До этого Андрей Арсеньевич работал с Овчинниковым. Замечательный композитор, я с ним учился и знал его симфоническую музыку. В «Андрее Рублеве» он коснулся звуковой среды. Я думаю, Андрей Арсеньевич его натолкнул на это: как режиссер, он и в дальнейшем стремился к созданию звукового мира, который неразрывен с изображением. С первого разговора он меня ошарашил. Сказал: «Говоря честно, Овчинников мне абсолютно подходит, но просто по житейским обстоятельствам я не могу с ним работать». Это было трудное для меня начало — долгое время у меня оставался комплекс неполноценности...

— Вот тебе и нâ, а мне казалось, что он именно с вами реализовал свои идеи.

— Не знаю, но чувство ущербности было у меня, и я часто думал: а как бы Овчинников это сделал?

— Как иногда извне все кажется по-другому!

— Тарковский показал мне на «Мосфильме» «Андрея Рублева» (картину тогда только что разрешили). Андрей Арсеньевич сказал: «Я бы хотел в «Солярисе» еще точнее решить музыку, и мне кажется, что это возможно сделать минимальными средствами: может быть, один-два ярких звука. Они могут быть внутренне сложными, но главное — чтобы выражали характер и смысл эпизода, которые сопровождают. Словом, должны нести функцию темы». Ну, мы искали, например, звуки для начала: в кадре ручей, трава. Сначала думали, чтобы это был не просто ручей, а некий образ ручья, то есть туда надо вкрапливать какие-то оркестровые шорохи и другие чисто музыкальные звуки. Но потом мы это отложили: появлялось что-то нарочитое.

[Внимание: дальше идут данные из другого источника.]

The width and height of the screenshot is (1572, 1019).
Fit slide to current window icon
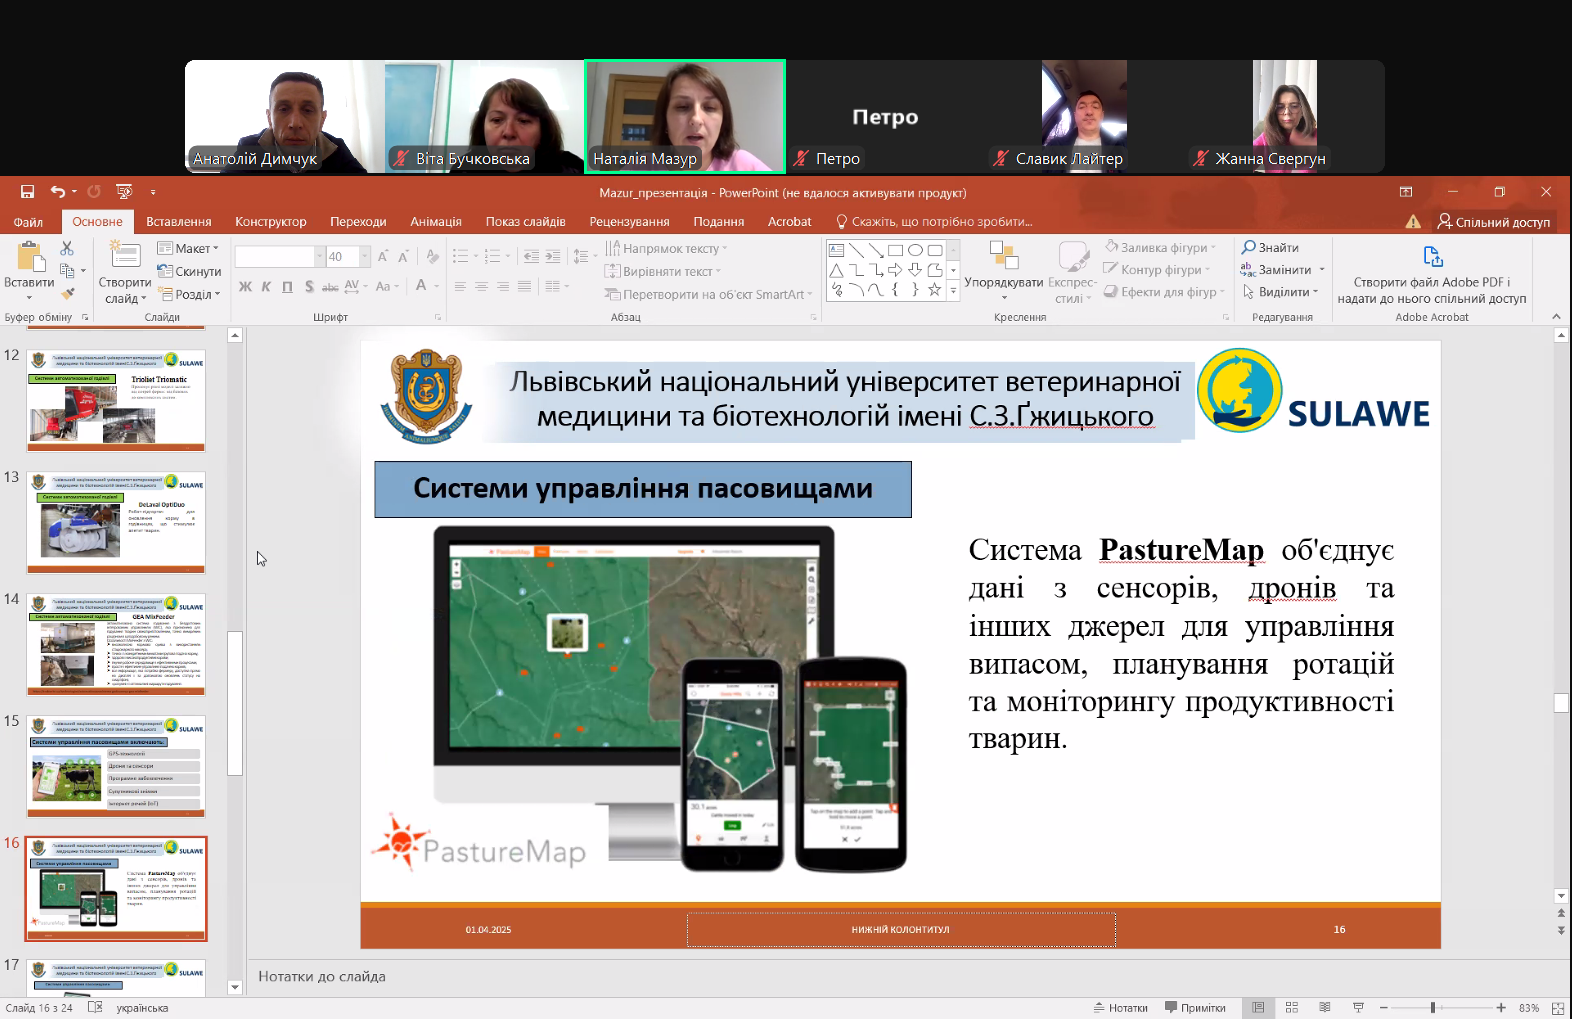[1557, 1008]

Всю картину мы разделили как бы на две части: конкретные природные шумы Земли и некий иной мир, космический, который решался уже синтетическим методом. Я делал его средствами инструментальными: оркестр, хор, синтезатор. Это была не линейная музыка, в понятиях композиторского мастерства или музыки как искусства, а искусство соединения звуков, связанных образно. Я сначала все равно пытался решать это музыкальными законами: то есть выстраивал материал, например, по звуковысотной зависимости, ритмически его организовывал. Потом, в следующих картинах, я от этого отказался, ибо в технике важны или, точнее, стоят на первом месте образные связи, а не музыкальные законы. Постепенно мы все-таки договорились. Правда, Андрей Арсеньевич мне никогда не говорил, нравится ему моя музыка или нет, хорошо или плохо. Он просто говорил: «Это оставим, это уберем». Это тоже было необычно, и чувствовал я себя как-то неуютно.

— Когда он давал вам задание музыкальное, оно было четко?

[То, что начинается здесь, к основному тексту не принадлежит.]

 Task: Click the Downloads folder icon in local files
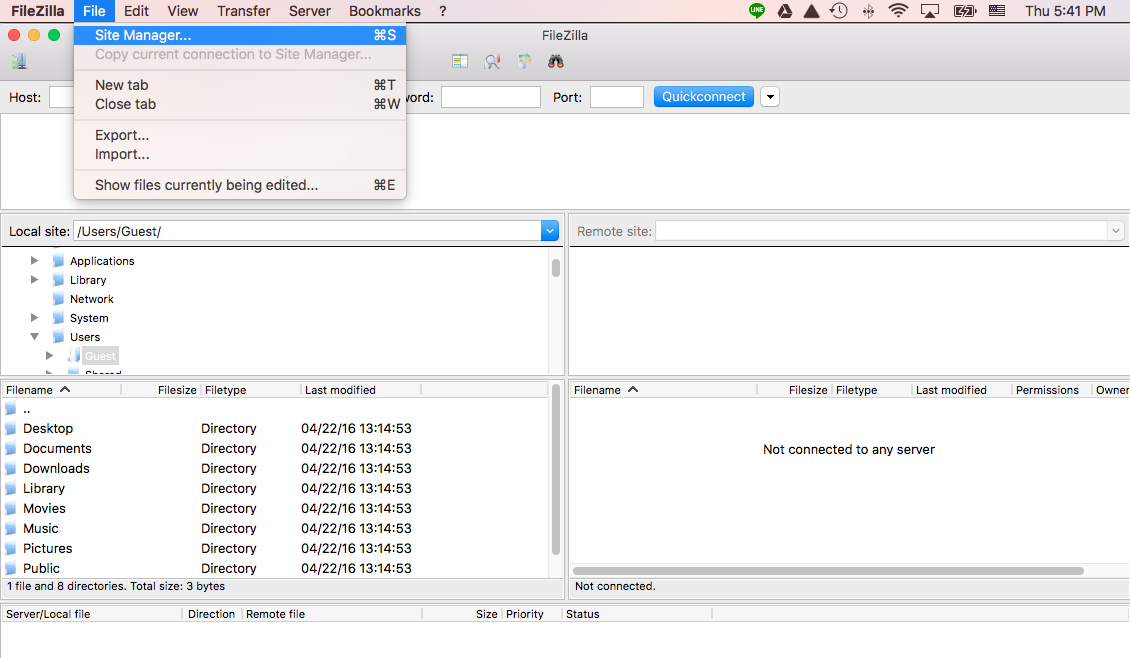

— Нет, четких музыкальных заданий он не давал. Просто рассказывал свое ощущение эпизода и спрашивал, как бы его решить музыкально. Он старался говорить на доступном мне как музыканту языке, вызывать какие-то ассоциации; ведь музыка не конкретная вещь. Андрей Арсеньевич вообще работал наиболее странно изо всех режиссеров, с которыми я встречался. Он, например, никогда не приходил на запись. Я его спросил однажды: «Тебе что, неинтересно?» — «Но это же не концерт. Мне важно, как музыка будет соединяться со всеми средствами в картине: изображение, речь, реальные шумы. Тогда я могу решить, подходит или нет. А так я могу ошибиться: мне понравится, но к кадру это не подойдет». Хотя нет, был один случай, когда он пришел на запись. Это было на «Сталкере», когда мы чувствовали, что на словах не можем договориться. Он тогда был увлечен дзэн-буддизмом, я тоже подходил к этому, но с другой стороны — со стороны музыки. Мы обменивались лекциями Померанцева. И Андрей предложил: «Ты знаешь, мне нужна музыка, как бы соединяющая две культуры: Востока и Запада».

Я не представлял, как это сделать. Пробовал ввести восточный инструмент. Потом нечто чисто электронное, некий ирреальный образ (дзэн-буддизм — это как бы растворение «я» в мировом пространстве) — тоже повисло. Потом однажды я показал Андрею католическую мелодию XIV века «Pulherima Rosa», которая, на мой взгляд, несла в себе очень важные черты религиозной западноевропейской музыкальной культуры — графическую четкость мелодии, глубоко сдержанную духовную направленность и стройную логику, где нет места случайностям. Помню, как Андрей несколько раз задумчиво и крайне внимательно ее слушал. Потом после несколько затянувшейся паузы сказал: «Да, это, видимо, то, что надо, но следует поискать иную форму изложения ее, может быть, давать только намеками, сохранив только инструмент (в записи тему исполняла «прямая» флейта)...— Потом опять после паузы: — Да, но это только часть проблемы: что делать с Востоком, как с ним соединить эту музыку?»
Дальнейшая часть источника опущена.